WASHINGTON — A new national poll shows Rick Santorum with a nine-point lead over Mitt Romney among Republican voters heading into Wednesday night’s Republican primary debate in Arizona.

Romney and Santorum remain in a near dead heat with President Barack Obama, who barely edges them out in a general election match-up, according to the survey released Wednesday by the Quinnipiac Polling Institute. Romney is slightly closer than Santorum when paired against the incumbent president, lagging only two points behind Obama.

In the GOP field, Newt Gingrich and Ron Paul trail the frontrunners with with 14 percent and 11 percent, respectively.

And in a hypothetical two-man race, Santorum’s lead polling lead widens, 50 percent to Romney’s 37 percent.

At a news conference Wednesday announcing the results, Quinnipiac Polling Institute Assistant Director Peter Brown called Santorum’s lead “solid but not dramatic.” Brown said he still sees Romney as the GOP frontrunner, mostly due to the former Massachusetts governor’s delegate tally.

“Leads, as we all know this year, have been somewhat ephemeral during campaigns,” Brown told reporters. “They’ve come and gone.”

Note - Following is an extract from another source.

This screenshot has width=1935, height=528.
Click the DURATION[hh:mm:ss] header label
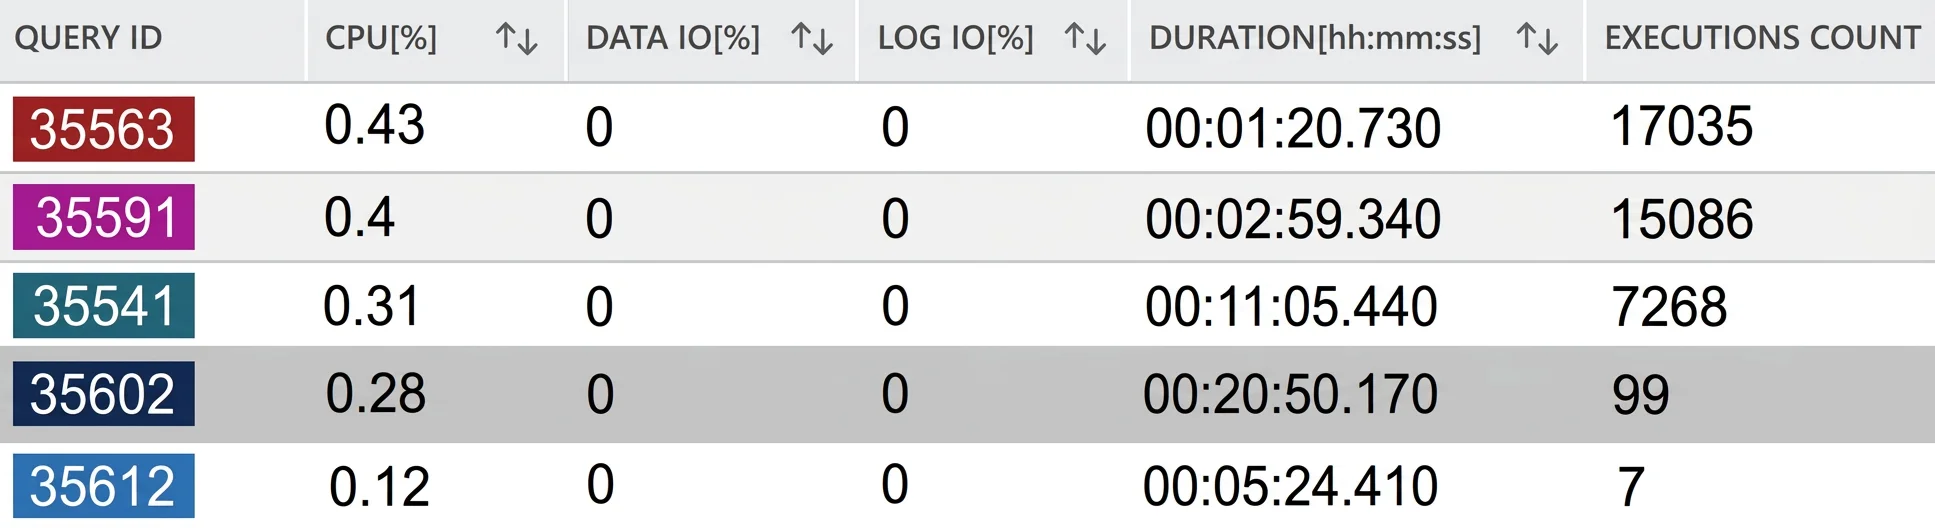(x=1315, y=38)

In the national survey, 48 percent of GOP voters said it would be bad for their party if none of the current candidates win enough delegates to be nominated before the national convention in August. That could force a “brokered convention,” Brown said. If party leaders were to nominate someone not in the primary race, 32 percent prefer New Jersey Gov. Chris Christie, according to the poll.

Brown said the Quinnipiac poll confirms that voters want the primaries to pick their party’s nominee, not convention delegates.

He pointed to Santorum and Romney’s competitiveness in polling against Obama as evidence that a grueling primary season has not yet damaged the GOP brand.

“At this point, at least nationally, all the controversy in the Republican primary does not appear to be hurting the Republican vote as they look towards November,” Brown said.

The four candidates are set to take the stage Wednesday night for their first debate in almost a month at the Mesa Arts Center in Mesa, Ariz. The televised event comes five days before Arizona and Michigan’s primary contests, where Romney and Santorum have been rallying back and forth in state polling.

The Quinnipiac poll, the Hamden, Conn.-based institute’s first national gauge of the GOP primary season, was conducted from Feb. 14 to 20 and surveyed 2,605 registered voters. It has a 1.9 percent margin of error.